MBF1c: A transcription factor that functions as a key regulator of basal thermotolerance. It may function upstream to salicylic acid, ethylene and trehalose signaling. In addition, it may regulate expression of heat response transcripts including Hsfs and Dreb2A.

Systemic signaling: When small part of a plant is exposed to heat stress, long-distance signals can propagate through entire plant, leading to enhancement of heat tolerance. ROS producing enzyme RBOHD was shown to be required for the propagation of this systemic signals. In addition, a temporal-spatial interaction between ROS and ABA regulates rapid propagation of heat-induced systemic signal in plants.

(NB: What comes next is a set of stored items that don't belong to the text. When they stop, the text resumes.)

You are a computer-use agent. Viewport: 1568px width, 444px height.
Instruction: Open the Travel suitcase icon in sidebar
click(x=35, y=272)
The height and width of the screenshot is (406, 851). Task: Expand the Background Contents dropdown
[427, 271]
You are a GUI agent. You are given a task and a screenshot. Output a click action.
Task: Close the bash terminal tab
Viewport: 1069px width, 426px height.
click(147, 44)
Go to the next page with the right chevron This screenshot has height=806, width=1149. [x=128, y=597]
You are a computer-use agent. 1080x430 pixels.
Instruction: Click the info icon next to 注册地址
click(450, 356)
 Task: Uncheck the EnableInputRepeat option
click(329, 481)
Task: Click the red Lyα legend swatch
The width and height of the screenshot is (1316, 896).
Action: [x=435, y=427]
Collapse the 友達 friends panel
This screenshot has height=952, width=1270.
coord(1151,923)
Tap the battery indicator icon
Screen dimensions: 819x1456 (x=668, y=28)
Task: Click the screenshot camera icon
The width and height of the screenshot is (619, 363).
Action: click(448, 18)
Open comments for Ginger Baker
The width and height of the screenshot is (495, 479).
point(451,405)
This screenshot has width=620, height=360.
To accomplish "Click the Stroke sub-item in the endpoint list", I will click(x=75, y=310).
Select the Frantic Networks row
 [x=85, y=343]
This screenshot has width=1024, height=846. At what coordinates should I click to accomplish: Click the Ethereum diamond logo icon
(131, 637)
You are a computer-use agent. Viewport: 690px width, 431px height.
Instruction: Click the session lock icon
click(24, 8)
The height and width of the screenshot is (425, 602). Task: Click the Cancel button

CNGC2: Plasma membrane-localized Ca2+ channel. It was proposed to be one of the putative heat sensors in Arabidopsis. KO of CNGC2 showed enhanced heat tolerance in seedlings, but, more susceptible to heat stress in reproductive tissues. These growth stage-dependent differences in heat tolerance may be due to differences in ROS regulatory systems.

bZIP28 & HSFA2: These transcription factors were proposed to be putative heat sensors in Arabidopsis. bZIP28 functions as a key regulator of unfolded protein response in ER (ER-UPR). In contrast, HSFA2 was shown to be a key regulator of cytosolic UPR (CPR). Recent study demonstrated that functions of bZIP28 and HSFA2 might be integrated via ROS signaling.

Memory of 5 min heat stress: When plants are exposed to 45 min heat stress followed by recovery, expression of transcripts up-regulated by heat stress was sustained for 30 min or 1 h then declined during recovery. In contrast, expression of heat response transcripts spiked at 30 min or 1 h, but dramatically declined at 3 h during recovery following exposure to 5-min heat stress. In addition, 5-min heat stress followed by 3 h recovery was efficient to activate acquired thermotolerance of plants, although spike of transcript expression was observed at 1 h during recovery. These results suggest that plants possess the ability to quickly memorize heat stress and reset cellular states during recovery to adapt to subsequent severe heat stress.

Reproductive organs: We compared detailed morphological characteristics of reproductive organs in Arabidopsis thaliana grown under control conditions or subjected to heat stress and found that heat stress enhanced enlargement of stigma via elongation of stigmatic papillae. This morphological alteration is associated with failure of pollen attachment to the stigma, rather than direct effects of heat stress. In addition, Ca2+ derived from pollen together with O2- might be involved in morphological alteration of stigma depending on the patterns of pollen attachment.